The task
Copy the listing that follows exactly. Its pictures do not belong in the copy.

Task data
============
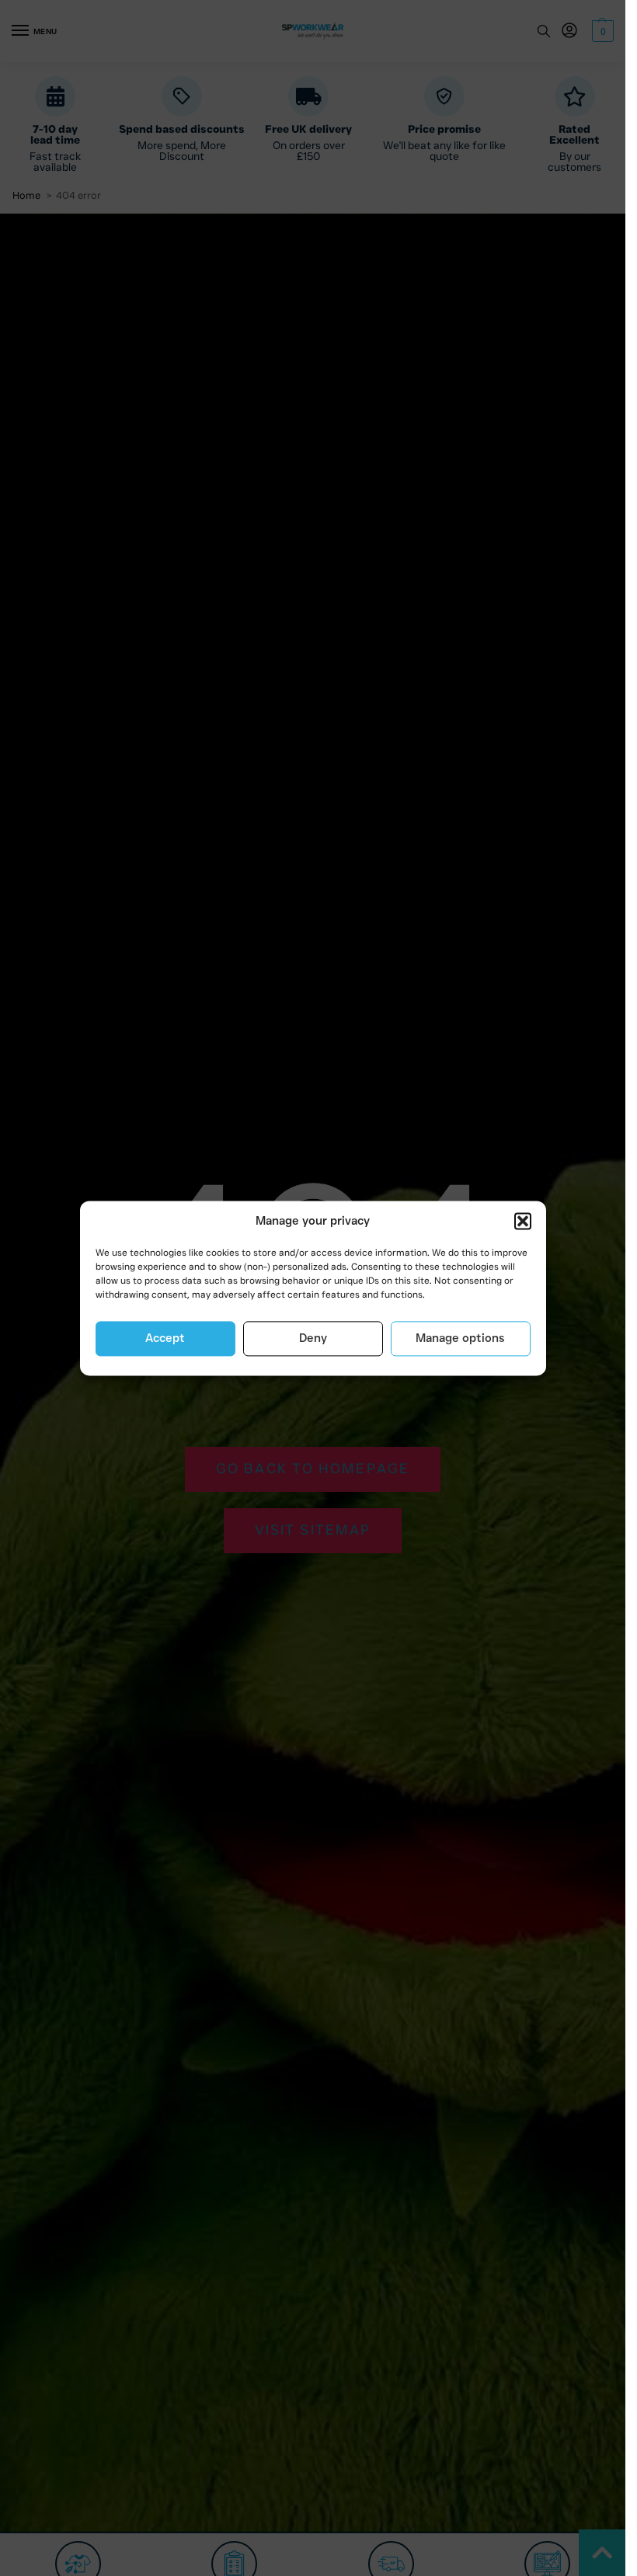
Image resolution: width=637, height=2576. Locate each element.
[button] (523, 1221)
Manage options (460, 1339)
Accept (165, 1339)
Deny (313, 1339)
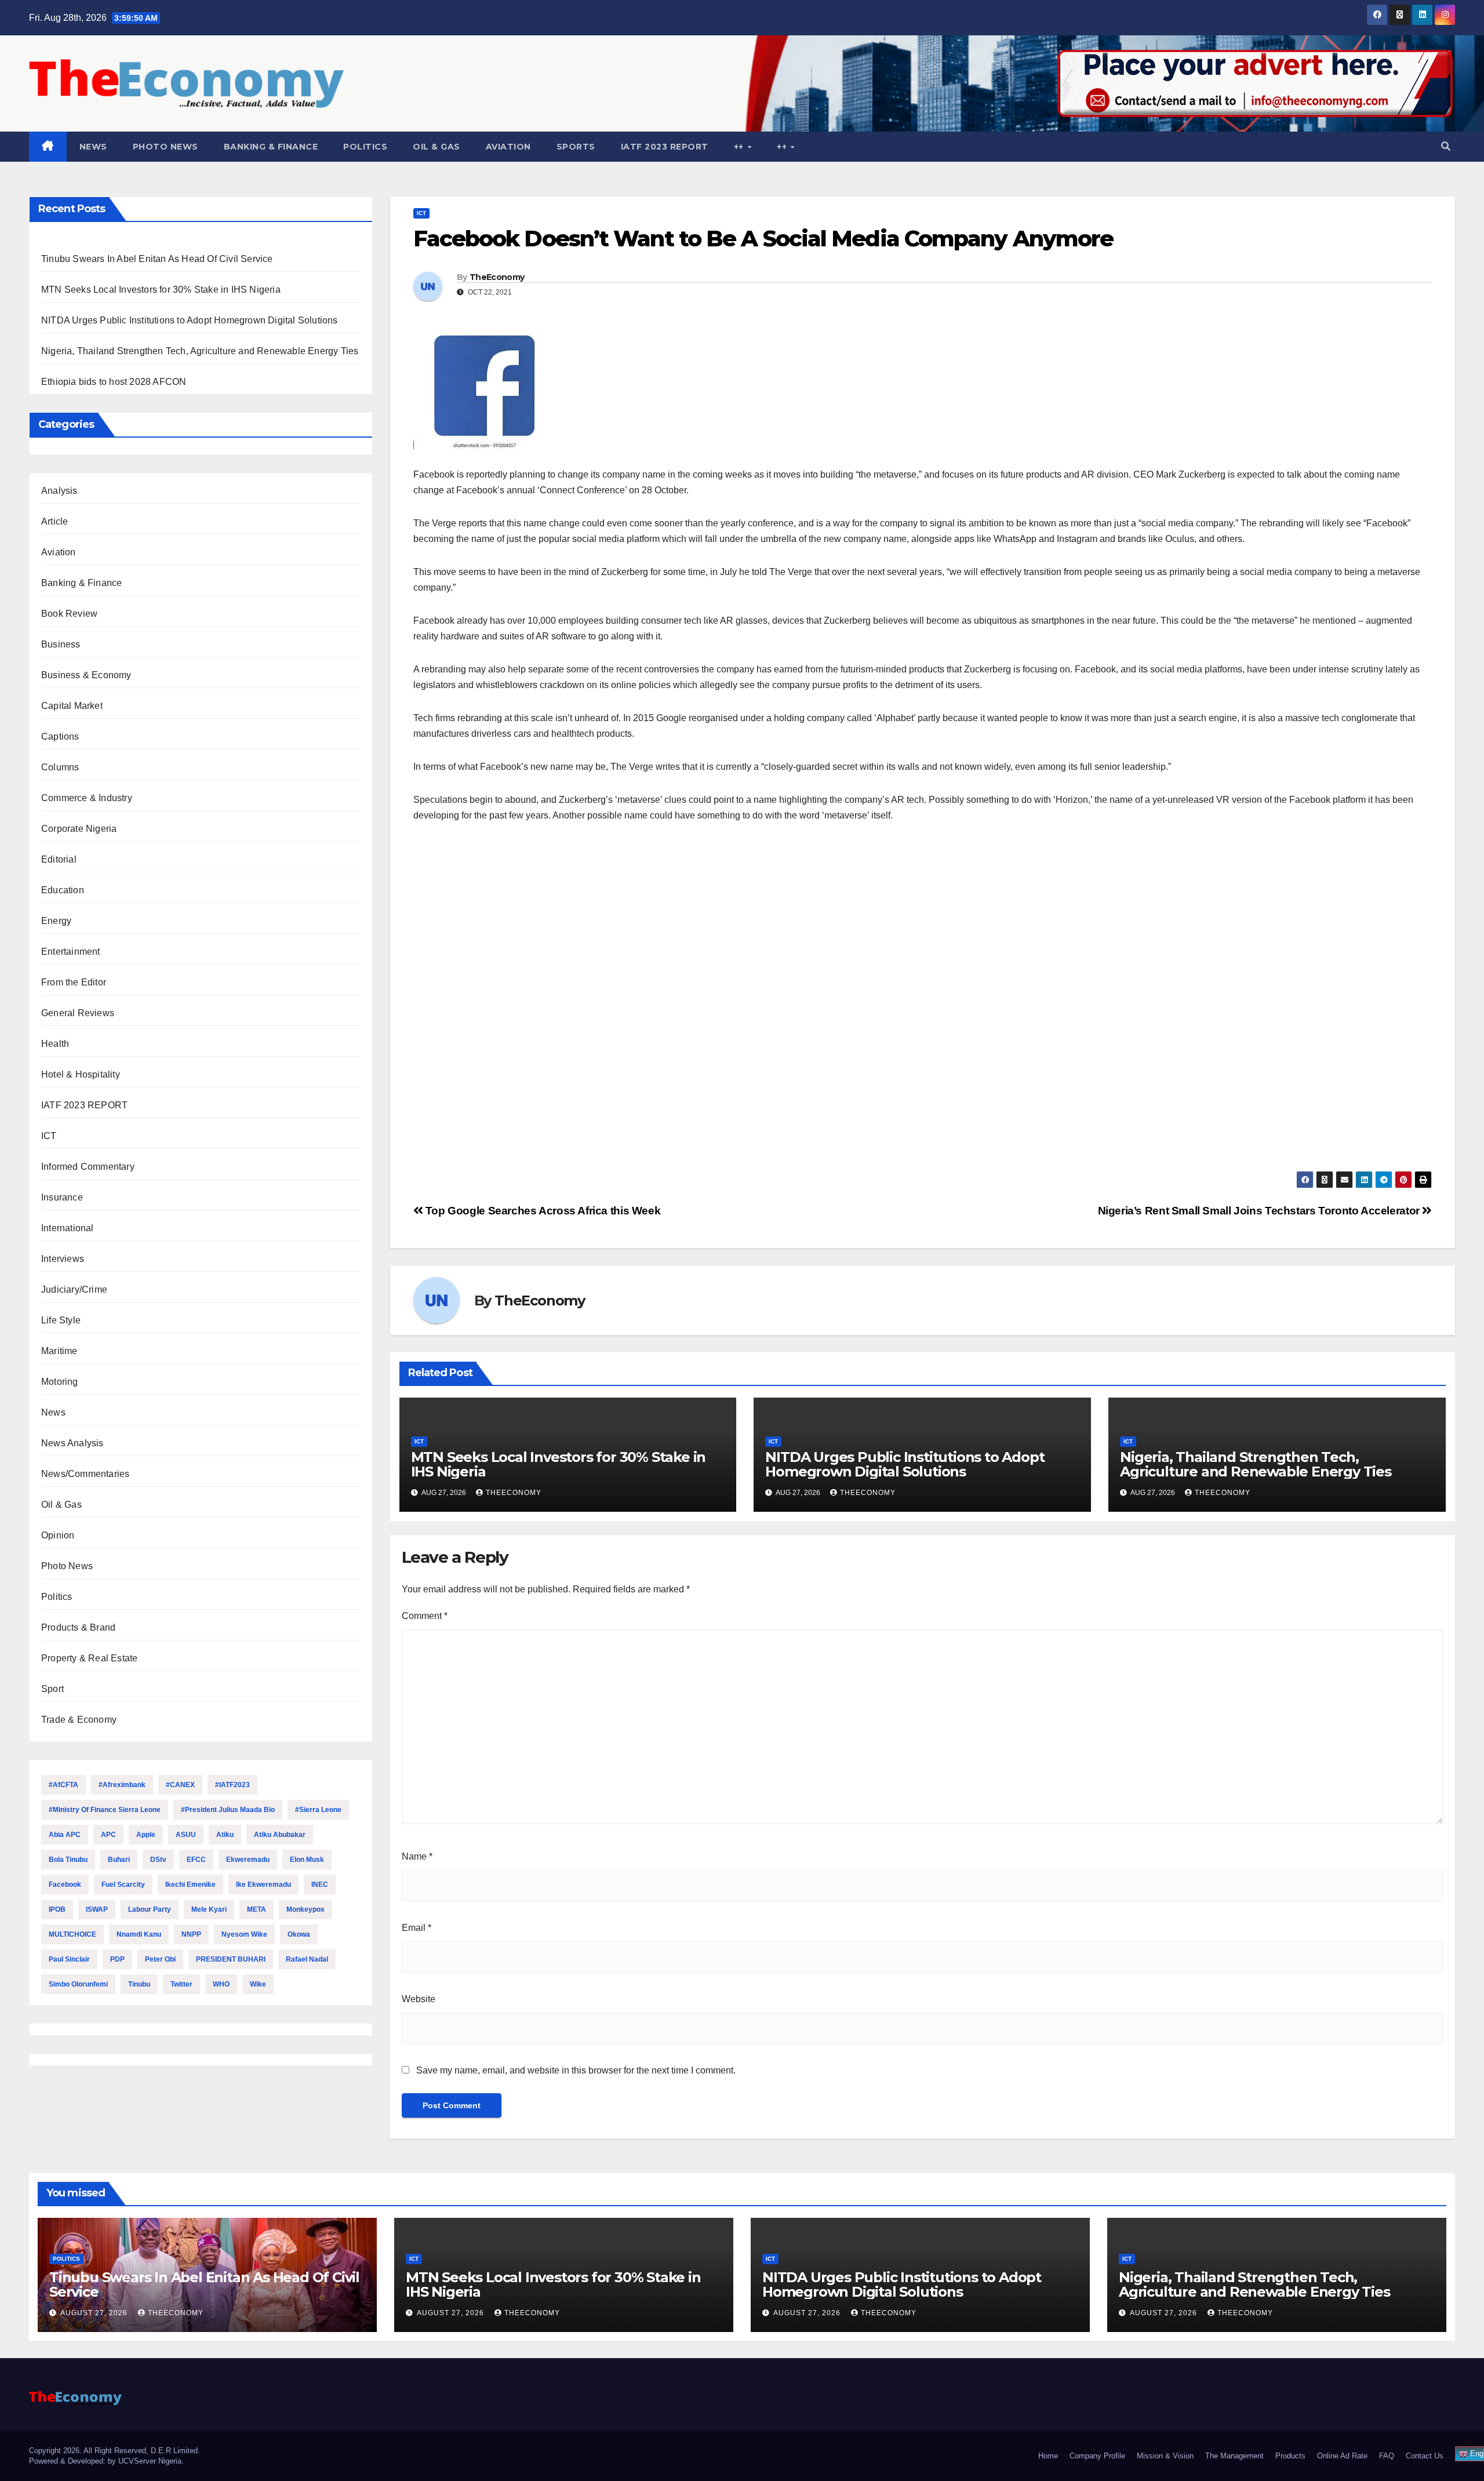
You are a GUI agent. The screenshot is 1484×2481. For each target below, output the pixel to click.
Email (416, 1928)
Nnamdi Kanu (139, 1934)
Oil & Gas (436, 146)
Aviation (508, 146)
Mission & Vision (1165, 2455)
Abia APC (65, 1835)
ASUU (186, 1835)
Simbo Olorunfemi (78, 1984)
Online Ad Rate (1342, 2455)
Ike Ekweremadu (263, 1884)
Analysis (59, 491)
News (93, 146)
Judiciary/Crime (74, 1289)
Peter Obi (160, 1959)
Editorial (59, 859)
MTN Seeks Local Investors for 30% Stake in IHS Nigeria (161, 289)
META (256, 1909)
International (67, 1228)
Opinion (57, 1535)
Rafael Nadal (307, 1959)
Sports (575, 146)
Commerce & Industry (86, 798)
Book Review (69, 614)
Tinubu (139, 1984)
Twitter (181, 1984)
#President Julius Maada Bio (228, 1810)
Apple (145, 1835)
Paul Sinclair (69, 1959)
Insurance (62, 1197)
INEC (319, 1884)
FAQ (1386, 2455)
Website (418, 1999)
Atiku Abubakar (279, 1835)
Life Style (61, 1320)
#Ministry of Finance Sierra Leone (105, 1810)
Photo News (165, 146)
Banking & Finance (271, 146)
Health (55, 1044)
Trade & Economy (79, 1720)
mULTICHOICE (72, 1934)
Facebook (65, 1884)
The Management (1234, 2455)
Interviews (62, 1259)
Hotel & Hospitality (80, 1074)
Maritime (59, 1351)
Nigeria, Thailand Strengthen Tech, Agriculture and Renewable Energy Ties (199, 351)
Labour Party (149, 1909)
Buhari (119, 1860)
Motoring (59, 1382)
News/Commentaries (85, 1474)
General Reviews (77, 1013)
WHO (221, 1984)
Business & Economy (86, 675)
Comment (425, 1616)
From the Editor (73, 982)
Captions (60, 736)
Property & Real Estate (89, 1658)
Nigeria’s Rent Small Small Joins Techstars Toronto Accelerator (1260, 1211)
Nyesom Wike (244, 1934)
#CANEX (180, 1785)
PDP (117, 1959)
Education (62, 890)
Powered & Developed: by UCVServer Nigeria (105, 2461)
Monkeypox (305, 1909)
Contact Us (1424, 2455)
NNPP (191, 1934)
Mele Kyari (209, 1909)
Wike (258, 1984)
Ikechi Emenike (190, 1884)
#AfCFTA (63, 1785)
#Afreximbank (122, 1785)
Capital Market (72, 706)
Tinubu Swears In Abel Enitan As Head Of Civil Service (157, 259)
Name (417, 1856)
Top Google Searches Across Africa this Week (541, 1211)
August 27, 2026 (95, 2313)
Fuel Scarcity (123, 1884)
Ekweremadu (248, 1860)
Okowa (299, 1934)
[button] (1445, 146)
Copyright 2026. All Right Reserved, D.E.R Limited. (114, 2450)
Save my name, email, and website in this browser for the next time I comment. (576, 2070)
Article (54, 521)
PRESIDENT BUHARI (230, 1959)
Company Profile (1097, 2455)
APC (108, 1835)
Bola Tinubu (68, 1860)
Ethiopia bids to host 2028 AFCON (113, 382)
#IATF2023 (232, 1785)
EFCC (196, 1860)
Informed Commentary (87, 1167)
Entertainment (70, 951)
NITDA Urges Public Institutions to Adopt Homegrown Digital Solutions (189, 320)
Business (61, 644)
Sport (52, 1689)
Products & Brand (78, 1627)
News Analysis (72, 1443)
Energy (56, 921)
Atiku (225, 1835)
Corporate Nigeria (79, 829)
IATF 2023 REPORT (664, 146)
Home (1048, 2455)
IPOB (57, 1909)
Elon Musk (307, 1860)
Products (1290, 2455)
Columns (60, 767)
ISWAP (97, 1909)
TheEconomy (497, 277)
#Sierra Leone (318, 1810)
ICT (49, 1136)
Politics (365, 146)
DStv (158, 1860)
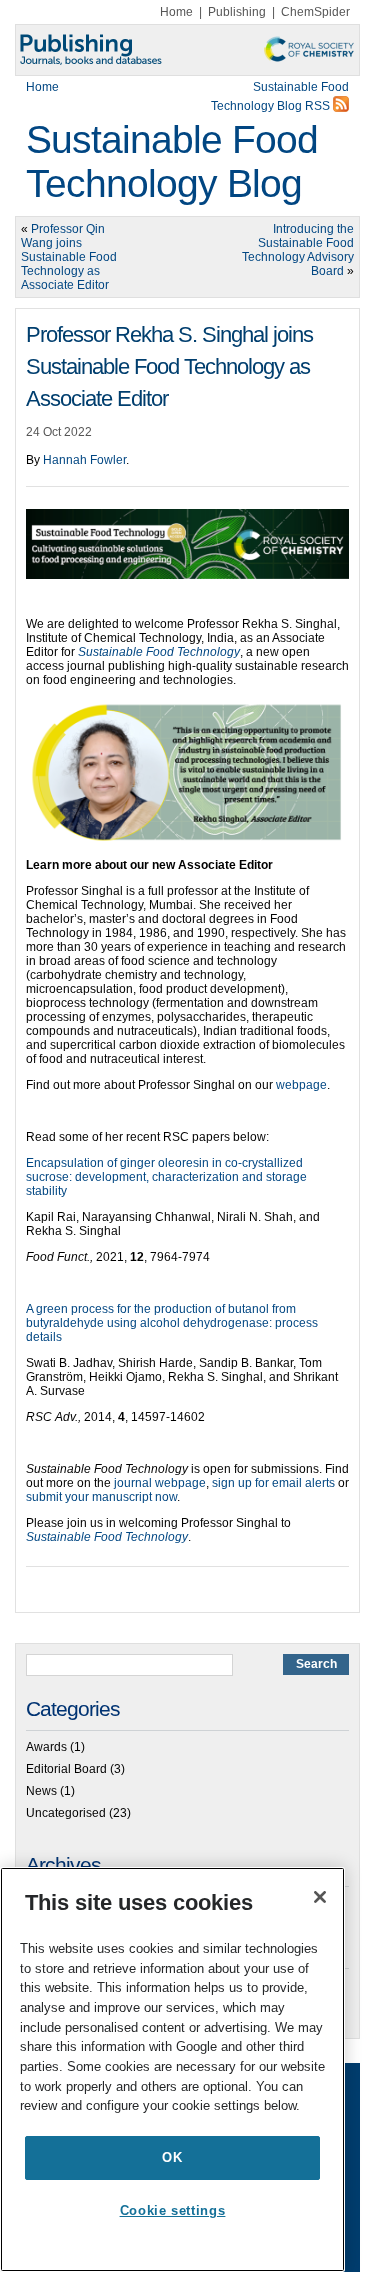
============
Written response
Image resolution: width=637, height=2576. Locate each element.
[button] (523, 1221)
Manage options (460, 1339)
Accept (165, 1339)
Deny (313, 1339)
You are a GUI agent. The screenshot is 1484×2481. For each target below, output the pixel to click.
Email (416, 1928)
Nnamdi Kanu (139, 1934)
Oil & Gas (436, 146)
Aviation (508, 146)
Mission & Vision (1165, 2455)
Abia APC (65, 1835)
ASUU (186, 1835)
Simbo Olorunfemi (78, 1984)
Online Ad Rate (1342, 2455)
Ike Ekweremadu (263, 1884)
Analysis (59, 491)
News (93, 146)
Judiciary/Crime (74, 1289)
Peter Obi (160, 1959)
Editorial (59, 859)
MTN Seeks Local Investors for 30% Stake in IHS Nigeria (161, 289)
META (256, 1909)
International (67, 1228)
Opinion (57, 1535)
Rafael Nadal (307, 1959)
Sports (575, 146)
Commerce & Industry (86, 798)
Book Review (69, 614)
Tinubu (139, 1984)
Twitter (181, 1984)
#President Julius Maada Bio (228, 1810)
Apple (145, 1835)
Paul Sinclair (69, 1959)
Insurance (62, 1197)
INEC (319, 1884)
FAQ (1386, 2455)
Website (418, 1999)
Atiku Abubakar (279, 1835)
Life Style (61, 1320)
#Ministry of Finance Sierra Leone (105, 1810)
Photo News (165, 146)
Banking & Finance (271, 146)
Health (55, 1044)
Trade & Economy (79, 1720)
mULTICHOICE (72, 1934)
Facebook (65, 1884)
The Management (1234, 2455)
Interviews (62, 1259)
Hotel & Hospitality (80, 1074)
Maritime (59, 1351)
Nigeria, Thailand Strengthen Tech, Agriculture and Renewable Energy Ties (199, 351)
Labour Party (149, 1909)
Buhari (119, 1860)
Motoring (59, 1382)
News/Commentaries (85, 1474)
General Reviews (77, 1013)
WHO (221, 1984)
Business & Economy (86, 675)
Comment (425, 1616)
From the Editor (73, 982)
Captions (60, 736)
Property & Real Estate (89, 1658)
Nigeria’s Rent Small Small Joins Techstars Toronto Accelerator (1260, 1211)
Nyesom Wike (244, 1934)
#CANEX (180, 1785)
PDP (117, 1959)
Education (62, 890)
Powered & Developed: by UCVServer Nigeria (105, 2461)
Monkeypox (305, 1909)
Contact Us (1424, 2455)
NNPP (191, 1934)
Mele Kyari (209, 1909)
Wike (258, 1984)
Ikechi Emenike (190, 1884)
#AfCFTA (63, 1785)
#Afreximbank (122, 1785)
Capital Market (72, 706)
Tinubu Swears In Abel Enitan As Head Of Civil Service (157, 259)
Name (417, 1856)
Top Google Searches Across Africa this Week (541, 1211)
August 27, 2026 (95, 2313)
Fuel Scarcity (123, 1884)
Ekweremadu (248, 1860)
Okowa (299, 1934)
[button] (1445, 146)
Copyright 2026. All Right Reserved, D.E.R Limited. (114, 2450)
Save my name, email, and website in this browser for the next time I comment. (576, 2070)
Article (54, 521)
PRESIDENT BUHARI (230, 1959)
Company Profile (1097, 2455)
APC (108, 1835)
Bola Tinubu (68, 1860)
Ethiopia bids to host 2028 AFCON (113, 382)
#IATF2023 (232, 1785)
EFCC (196, 1860)
Informed Commentary (87, 1167)
Entertainment (70, 951)
NITDA Urges Public Institutions to Adopt Homegrown Digital Solutions (189, 320)
Business (61, 644)
Sport (52, 1689)
Products & Brand (78, 1627)
News Analysis (72, 1443)
Energy (56, 921)
Atiku (225, 1835)
Corporate Nigeria (79, 829)
IATF 2023 REPORT (664, 146)
Home (1048, 2455)
IPOB (57, 1909)
Elon Musk (307, 1860)
Products (1290, 2455)
Columns (60, 767)
ISWAP (97, 1909)
TheEconomy (497, 277)
#Sierra Leone (318, 1810)
ICT (49, 1136)
Politics (365, 146)
DStv (158, 1860)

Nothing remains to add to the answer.